HTTP & JSON for health APIs
The two technologies underneath every modern health API. What the status codes actually mean when the payload is a patient, and why the boring details decide whether your integration is safe.
In one line
Every modern health API is HTTP moving JSON. Both are simple enough to learn in an afternoon and subtle enough that the details decide whether your integration loses a patient's allergy.
The verbs, and what they promise
- GET — read. Safe: it changes nothing, so it can be retried, cached, logged freely.
- POST — create. Not idempotent — call it twice, create two things.
- PUT — replace at a known id. Idempotent: call it ten times, same result.
- PATCH — partial update.
- DELETE — remove. Idempotent in principle.

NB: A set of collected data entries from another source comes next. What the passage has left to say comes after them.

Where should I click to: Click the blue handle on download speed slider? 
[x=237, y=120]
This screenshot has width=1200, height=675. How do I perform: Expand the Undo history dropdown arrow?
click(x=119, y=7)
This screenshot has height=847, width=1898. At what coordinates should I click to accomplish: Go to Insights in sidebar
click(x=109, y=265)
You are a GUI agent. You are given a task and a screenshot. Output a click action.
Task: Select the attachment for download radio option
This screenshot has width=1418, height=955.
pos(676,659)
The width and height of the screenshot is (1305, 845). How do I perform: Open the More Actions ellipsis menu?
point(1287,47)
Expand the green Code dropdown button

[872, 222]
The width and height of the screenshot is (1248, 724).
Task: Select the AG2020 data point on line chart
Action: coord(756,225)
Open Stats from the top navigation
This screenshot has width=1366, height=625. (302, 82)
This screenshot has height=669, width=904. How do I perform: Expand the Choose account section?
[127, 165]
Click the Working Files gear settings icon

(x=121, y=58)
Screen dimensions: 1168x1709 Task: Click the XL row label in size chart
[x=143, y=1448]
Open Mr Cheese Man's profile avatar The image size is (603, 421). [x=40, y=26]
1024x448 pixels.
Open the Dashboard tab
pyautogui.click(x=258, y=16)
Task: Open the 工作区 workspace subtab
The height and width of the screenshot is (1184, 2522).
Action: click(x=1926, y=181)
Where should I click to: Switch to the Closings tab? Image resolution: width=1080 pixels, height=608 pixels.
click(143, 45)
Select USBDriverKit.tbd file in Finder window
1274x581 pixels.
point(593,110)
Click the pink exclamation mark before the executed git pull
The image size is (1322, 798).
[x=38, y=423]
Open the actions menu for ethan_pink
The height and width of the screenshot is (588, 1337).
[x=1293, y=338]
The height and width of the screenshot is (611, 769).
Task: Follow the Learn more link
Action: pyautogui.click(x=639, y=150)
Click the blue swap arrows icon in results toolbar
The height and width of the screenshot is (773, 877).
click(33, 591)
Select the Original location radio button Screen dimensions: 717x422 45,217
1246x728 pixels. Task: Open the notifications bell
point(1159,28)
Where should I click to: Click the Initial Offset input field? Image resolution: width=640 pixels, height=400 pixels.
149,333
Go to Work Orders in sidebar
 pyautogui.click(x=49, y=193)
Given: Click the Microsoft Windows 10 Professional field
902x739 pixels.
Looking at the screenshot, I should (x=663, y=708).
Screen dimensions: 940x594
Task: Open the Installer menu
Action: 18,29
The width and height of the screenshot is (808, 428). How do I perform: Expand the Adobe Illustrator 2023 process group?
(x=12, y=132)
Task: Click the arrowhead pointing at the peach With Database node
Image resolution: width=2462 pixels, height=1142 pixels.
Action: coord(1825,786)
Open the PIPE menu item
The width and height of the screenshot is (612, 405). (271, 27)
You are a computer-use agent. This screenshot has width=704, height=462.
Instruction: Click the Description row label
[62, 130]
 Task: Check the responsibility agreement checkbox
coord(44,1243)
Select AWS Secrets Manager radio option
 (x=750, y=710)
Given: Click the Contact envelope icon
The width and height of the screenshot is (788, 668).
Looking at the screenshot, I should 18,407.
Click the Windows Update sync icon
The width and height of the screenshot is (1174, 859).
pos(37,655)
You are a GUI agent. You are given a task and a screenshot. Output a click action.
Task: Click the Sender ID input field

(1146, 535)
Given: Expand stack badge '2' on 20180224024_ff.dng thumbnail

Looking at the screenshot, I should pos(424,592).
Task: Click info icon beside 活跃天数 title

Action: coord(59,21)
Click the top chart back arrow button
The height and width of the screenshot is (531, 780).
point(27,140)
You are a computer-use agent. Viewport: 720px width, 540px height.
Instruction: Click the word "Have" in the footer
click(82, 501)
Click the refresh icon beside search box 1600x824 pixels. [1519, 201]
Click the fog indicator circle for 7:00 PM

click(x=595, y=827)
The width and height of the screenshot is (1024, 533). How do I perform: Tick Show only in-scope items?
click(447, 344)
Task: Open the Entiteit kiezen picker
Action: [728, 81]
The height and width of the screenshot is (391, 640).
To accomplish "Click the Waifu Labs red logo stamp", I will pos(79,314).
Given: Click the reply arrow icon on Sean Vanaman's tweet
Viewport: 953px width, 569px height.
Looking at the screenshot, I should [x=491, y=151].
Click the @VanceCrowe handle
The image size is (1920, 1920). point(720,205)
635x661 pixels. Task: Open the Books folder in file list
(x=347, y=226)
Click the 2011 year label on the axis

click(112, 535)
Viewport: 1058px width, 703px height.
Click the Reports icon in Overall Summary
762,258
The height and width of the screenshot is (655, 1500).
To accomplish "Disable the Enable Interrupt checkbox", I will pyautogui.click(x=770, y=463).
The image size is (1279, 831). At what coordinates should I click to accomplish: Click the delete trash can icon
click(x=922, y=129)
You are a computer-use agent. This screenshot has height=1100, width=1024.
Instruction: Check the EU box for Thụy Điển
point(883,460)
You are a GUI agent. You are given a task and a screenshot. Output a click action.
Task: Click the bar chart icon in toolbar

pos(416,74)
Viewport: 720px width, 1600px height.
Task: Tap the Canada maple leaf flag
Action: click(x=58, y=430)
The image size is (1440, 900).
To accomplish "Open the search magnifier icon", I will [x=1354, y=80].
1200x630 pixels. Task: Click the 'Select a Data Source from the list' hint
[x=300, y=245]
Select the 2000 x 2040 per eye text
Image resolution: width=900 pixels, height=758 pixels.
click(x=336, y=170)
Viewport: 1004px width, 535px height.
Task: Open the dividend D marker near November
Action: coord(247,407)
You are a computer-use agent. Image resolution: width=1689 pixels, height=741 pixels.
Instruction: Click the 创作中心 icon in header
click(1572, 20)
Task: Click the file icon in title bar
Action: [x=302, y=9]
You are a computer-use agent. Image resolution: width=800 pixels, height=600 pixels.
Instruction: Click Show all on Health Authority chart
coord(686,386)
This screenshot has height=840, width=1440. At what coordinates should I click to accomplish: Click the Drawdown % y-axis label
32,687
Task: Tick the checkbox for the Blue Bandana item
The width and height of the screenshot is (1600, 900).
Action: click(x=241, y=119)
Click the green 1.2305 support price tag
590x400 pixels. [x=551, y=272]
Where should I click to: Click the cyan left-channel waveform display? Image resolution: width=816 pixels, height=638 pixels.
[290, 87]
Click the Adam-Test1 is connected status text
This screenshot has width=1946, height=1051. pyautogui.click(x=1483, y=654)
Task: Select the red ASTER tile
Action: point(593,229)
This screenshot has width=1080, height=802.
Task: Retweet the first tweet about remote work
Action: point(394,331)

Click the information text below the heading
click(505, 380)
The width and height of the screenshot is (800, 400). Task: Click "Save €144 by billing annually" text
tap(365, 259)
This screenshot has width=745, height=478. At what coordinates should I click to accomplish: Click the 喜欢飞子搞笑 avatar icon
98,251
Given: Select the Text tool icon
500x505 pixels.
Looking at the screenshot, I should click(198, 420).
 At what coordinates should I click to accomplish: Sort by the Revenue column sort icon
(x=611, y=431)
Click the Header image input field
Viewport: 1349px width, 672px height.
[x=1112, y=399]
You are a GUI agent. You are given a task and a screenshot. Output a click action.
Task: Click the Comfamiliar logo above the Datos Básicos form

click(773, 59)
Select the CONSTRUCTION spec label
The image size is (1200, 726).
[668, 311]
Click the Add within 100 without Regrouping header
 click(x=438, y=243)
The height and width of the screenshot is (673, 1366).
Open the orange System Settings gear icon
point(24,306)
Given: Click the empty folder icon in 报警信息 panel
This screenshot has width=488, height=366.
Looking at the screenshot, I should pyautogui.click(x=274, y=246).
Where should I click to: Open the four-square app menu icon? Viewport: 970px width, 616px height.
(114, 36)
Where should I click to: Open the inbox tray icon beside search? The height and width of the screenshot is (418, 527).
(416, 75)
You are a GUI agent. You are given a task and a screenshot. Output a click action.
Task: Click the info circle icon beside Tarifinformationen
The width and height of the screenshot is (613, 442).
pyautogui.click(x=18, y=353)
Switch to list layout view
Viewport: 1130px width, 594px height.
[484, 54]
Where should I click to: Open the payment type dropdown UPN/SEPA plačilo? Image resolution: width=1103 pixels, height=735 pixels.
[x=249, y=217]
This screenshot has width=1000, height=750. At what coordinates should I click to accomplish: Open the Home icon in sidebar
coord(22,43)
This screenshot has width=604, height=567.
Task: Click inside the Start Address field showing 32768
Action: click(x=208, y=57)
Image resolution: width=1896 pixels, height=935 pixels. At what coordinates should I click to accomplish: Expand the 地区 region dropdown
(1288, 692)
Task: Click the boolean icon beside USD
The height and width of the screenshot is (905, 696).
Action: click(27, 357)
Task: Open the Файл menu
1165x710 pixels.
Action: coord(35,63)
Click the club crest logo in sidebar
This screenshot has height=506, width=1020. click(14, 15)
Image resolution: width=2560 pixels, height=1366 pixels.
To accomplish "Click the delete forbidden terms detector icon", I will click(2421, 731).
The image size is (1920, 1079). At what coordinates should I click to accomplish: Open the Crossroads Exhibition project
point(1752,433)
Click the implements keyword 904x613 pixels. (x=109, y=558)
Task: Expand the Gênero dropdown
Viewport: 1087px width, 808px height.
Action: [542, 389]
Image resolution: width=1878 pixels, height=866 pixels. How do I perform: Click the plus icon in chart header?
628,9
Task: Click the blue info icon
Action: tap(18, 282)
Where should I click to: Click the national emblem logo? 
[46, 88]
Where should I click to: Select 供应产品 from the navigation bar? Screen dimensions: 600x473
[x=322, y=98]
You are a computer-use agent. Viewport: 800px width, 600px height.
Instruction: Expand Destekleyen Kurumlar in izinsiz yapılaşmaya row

The word that matters clinically is idempotent: does doing it twice equal doing it once?
Consider a flaky network. Your app POSTs an Observation. The response times out. Did it land? You don't know. Retry, and you may have just created a duplicate lab result on a patient's chart — which a clinician will read as two tests. Retry a PUT and nothing bad happens.
That is not academic. Duplicate clinical records created by naive retries are a real and common
failure mode, and the fix is architectural: use conditional creates (If-None-Exist in FHIR),
or client-assigned ids, so the second attempt is recognisably the same attempt.
Status codes, honestly
The ones that carry weight in health integrations:
| Code | Means | The trap |
|---|---|---|
| 200 | OK | An empty FHIR Bundle is a 200. "No allergies found" and "the query was wrong" look identical. |
| 201 | Created | Read the Location header — that's your id. |
| 400 | Your request is malformed | You broke it. Read OperationOutcome. |
| 401 | Not authenticated | Your token is missing/expired. |
| 403 | Authenticated, not allowed | You are who you say and still may not. Different fix entirely. |
| 404 | Not found | Or: exists and you may not know it exists. Deliberate ambiguity. |
| 409 | Conflict | Someone changed it since you read it. |
| 412 | Precondition failed | Your If-Match version was stale. |
| 422 | Well-formed, semantically wrong | Valid JSON, invalid FHIR. |
| 429 | Rate limited | Back off. Respect Retry-After. |
| 5xx | Their problem | Retry with backoff — but only if idempotent. |
The 200-with-empty-result case is the one that hurts in health. Your allergy check queries the API, gets a 200 and an empty bundle, and displays "No known allergies." Was that true, or did the search parameter not match? A false "no allergies" is a clinical statement your code made up. Distinguish no data from no answer — and if you can't, say "unknown", not "none".
Concurrency: the lost update
Two clinicians open the same medication list. Both edit. Both save. The second silently overwrites the first, and the first clinician's change is gone with no error anywhere.
HTTP already solved this: ETags and If-Match. Read the resource, note its version, and
send it back with your write. If it changed underneath you, the server returns 412 and you
handle it — rather than destroying someone's work.
FHIR builds this in via versionId and supports version-aware updates. Use it. Optimistic
locking is one line of code and the difference between a data-loss bug and a conflict dialog.
JSON's health-specific gotchas
- Numbers. JSON numbers are IEEE 754 doubles. A long identifier — an ABHA number, an accession — will lose precision. Identifiers are strings. Always. This is the same disease as Excel mangling long numbers, from a different direction.
nullvs absent vs empty. Three different things people treat as one. In clinical data "not recorded", "recorded as none", and "not applicable" are genuinely different, and collapsing them loses meaning.- Key order isn't guaranteed — don't sign or hash raw JSON without canonicalising.
- No date type. Dates are strings, and a timezone-less timestamp on a medication administration is an ambiguity you'll pay for.
The unglamorous rule
Read the OperationOutcome. FHIR servers
explain their errors in it, and the number of hours lost to teams logging "400 Bad Request" while
the body contained the exact reason is genuinely tragic.